Justin Wilson introduced me to Cajun cooking. It was that simple man on TV talking about his family and his food. Whooee he'd exclaim. Dems good I ga-ron-tee! He began to light a fire in me. You see I'd never been much of a cook. My husband is the cook, I'm the baker. I still am the baker, but when we have a good bowl of Gumbo, you know I've been cookin. There is rarely anything better than a good bowl of gumbo on a winters eve. I then learned to make a family favorite: Etouffee. One of my first posts in this blog was on what a great meal it is.
Louisiana is food. Area restauranteurs are vowing to rebuild. It may take time, and maybe not all will return, but the stalwarts who've been there through the good times and the bad will be back.
My favorite part of the artice reads "This is not just any food. It is Cajun with its brash, full-bodied take on pork fat and crawfish. It is Creole with its okra and red beans, butter and cream. It is oysters Rockefeller. It is king cakes and beignets.

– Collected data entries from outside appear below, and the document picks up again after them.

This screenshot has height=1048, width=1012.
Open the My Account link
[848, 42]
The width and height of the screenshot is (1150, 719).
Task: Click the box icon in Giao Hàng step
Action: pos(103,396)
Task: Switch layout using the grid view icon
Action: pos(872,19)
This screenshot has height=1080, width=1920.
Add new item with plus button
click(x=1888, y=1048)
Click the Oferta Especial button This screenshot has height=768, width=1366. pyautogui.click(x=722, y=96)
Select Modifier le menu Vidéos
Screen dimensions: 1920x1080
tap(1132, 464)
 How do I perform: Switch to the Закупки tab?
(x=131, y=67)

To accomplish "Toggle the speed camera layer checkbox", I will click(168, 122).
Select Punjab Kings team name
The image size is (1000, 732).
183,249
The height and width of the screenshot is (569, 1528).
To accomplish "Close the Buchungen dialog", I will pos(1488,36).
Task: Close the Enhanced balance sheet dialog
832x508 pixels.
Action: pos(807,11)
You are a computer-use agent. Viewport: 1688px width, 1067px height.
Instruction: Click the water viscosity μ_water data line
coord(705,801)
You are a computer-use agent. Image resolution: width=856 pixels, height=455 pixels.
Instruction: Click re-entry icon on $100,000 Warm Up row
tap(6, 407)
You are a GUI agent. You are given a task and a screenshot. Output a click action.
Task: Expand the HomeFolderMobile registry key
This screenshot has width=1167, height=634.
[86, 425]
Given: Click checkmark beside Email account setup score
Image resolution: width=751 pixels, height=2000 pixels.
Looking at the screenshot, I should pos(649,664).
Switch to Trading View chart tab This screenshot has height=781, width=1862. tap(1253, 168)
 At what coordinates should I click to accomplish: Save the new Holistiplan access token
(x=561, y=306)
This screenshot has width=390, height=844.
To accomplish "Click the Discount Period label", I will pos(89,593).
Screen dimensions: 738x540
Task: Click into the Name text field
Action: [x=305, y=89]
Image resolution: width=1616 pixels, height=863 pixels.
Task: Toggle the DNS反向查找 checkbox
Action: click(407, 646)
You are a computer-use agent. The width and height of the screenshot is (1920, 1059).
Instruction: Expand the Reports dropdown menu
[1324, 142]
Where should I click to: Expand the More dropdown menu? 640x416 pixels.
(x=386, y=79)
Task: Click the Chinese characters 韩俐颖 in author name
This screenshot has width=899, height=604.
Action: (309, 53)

"That is the epitome of what we're talking about right now," said Melvin Rodrigue, general manager of Galatoire's, a century-old Bourbon Street restaurant known for Creole classics such as shrimp remoulade.
"Everybody who sits down to dinner right now is talking about what they're going to have at their next dinner," he said. "That's part of the fiber of who we are and we're going to bring that back into play."
A votre sante, Louisiana, Alabama and Mississppi.